Chinese and US spy planes have close encounter over South China Sea
US Navy aircraft alters course to avoid collision
A rare close encounter between two surveillance planes from China and the United States near a disputed part of the South China Sea this week suggests Beijing has started routine surveillance patrols in the area, analysts say.
Instead of intercepting the surveillance aircraft with fighter jets, analysts said both sides had been restrained, although the incident also raised questions about the readiness of Chinese airstrips on reclaimed islands nearby.
The two military planes came “inadvertently” close on Wednesday near the disputed Scarborough Shoal in what US Pacific Command officials described as an “extremely rare” and “unsafe” incident, the US Navy Times reported. The two planes, a US Navy P-3 Orion aircraft and a Chinese KJ-200 airborne early warning aircraft, flew within 305 metres of each other in the general vicinity of Scarborough Shoal, it reported on Thursday. It said the US plane altered course to avoid a collision.
An unnamed Chinese defence official was quoted by the Global Times as saying that the American plane “approached within close proximity” of the Chinese plane, which was on a routine mission, and that the Chinese pilot took “legal and professional measures” to handle the situation.
Military experts in China said the Chinese response had been restrained.
Ni Lexiong, a Shanghai-based naval expert, said the decision to deploy a surveillance aircraft showed China was “testing and observing” US behaviour in the South China Sea early in US President Donald Trump’s term.

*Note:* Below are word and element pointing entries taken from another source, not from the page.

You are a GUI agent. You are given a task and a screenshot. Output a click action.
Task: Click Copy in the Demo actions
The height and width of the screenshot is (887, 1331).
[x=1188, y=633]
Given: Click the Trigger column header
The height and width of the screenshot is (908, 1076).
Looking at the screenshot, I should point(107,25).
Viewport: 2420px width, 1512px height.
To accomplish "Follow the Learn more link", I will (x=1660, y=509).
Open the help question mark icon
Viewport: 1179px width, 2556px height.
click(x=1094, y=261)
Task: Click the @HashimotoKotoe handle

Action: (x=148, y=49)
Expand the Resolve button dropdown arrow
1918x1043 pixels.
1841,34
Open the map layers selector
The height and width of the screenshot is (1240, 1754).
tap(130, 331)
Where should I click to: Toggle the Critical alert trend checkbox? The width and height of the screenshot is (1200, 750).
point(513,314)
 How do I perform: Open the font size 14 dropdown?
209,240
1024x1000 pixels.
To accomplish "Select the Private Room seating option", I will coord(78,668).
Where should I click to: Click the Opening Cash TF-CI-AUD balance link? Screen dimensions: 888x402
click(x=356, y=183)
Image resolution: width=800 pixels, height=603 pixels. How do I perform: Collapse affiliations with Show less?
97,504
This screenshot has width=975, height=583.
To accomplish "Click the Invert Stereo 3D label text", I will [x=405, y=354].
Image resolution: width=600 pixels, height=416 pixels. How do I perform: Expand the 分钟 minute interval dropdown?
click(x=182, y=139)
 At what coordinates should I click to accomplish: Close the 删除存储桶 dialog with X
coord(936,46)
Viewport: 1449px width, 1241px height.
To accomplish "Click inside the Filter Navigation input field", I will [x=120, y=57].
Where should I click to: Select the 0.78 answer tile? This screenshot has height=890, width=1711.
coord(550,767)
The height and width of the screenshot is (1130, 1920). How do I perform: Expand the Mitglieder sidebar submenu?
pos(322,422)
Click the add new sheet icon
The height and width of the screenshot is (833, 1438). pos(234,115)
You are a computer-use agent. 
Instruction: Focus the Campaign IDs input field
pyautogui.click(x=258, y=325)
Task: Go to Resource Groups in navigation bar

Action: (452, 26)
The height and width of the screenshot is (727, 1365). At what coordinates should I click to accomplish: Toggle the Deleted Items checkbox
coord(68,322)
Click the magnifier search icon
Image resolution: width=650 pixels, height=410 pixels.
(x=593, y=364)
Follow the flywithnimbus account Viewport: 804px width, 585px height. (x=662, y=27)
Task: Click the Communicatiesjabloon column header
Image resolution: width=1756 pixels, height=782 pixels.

“China didn’t want to cause too much trouble,” he said. “It wanted to play it safe ... and avoid dramatic action.”
Macau-based military observer Antony Wong Dong said the encounter between the two planes suggested the People’s Liberation Army may have already established routine air surveillance in the region. Meanwhile, the fact the PLA had not scrambled fighter jets to intercept the US plane could be a hint that airstrips on man-made islands built by China in the Spratlys might be not fully functional.
“A Chinese fighter jet will almost run out fuel when it flies from Hainan to Scarborough Shoal, making it unable to fly back unless accompanied by a tanker,” Wong said. The encounter with the KJ-200, which could fly longer and farther, “hinted the airstrips on the man-made islands might not be ready for Chinese fighter jets to do take-offs or landings”, he said.
A US navy official was quoted by CNN as saying such incidents were “extremely rare”, noting that there were only two last year and none in 2015. It was the first such instance this year.
In 2001, a collision between a US EP-3 Aries and a Chinese fighter jet near Hainan Island resulted in the death of a Chinese pilot.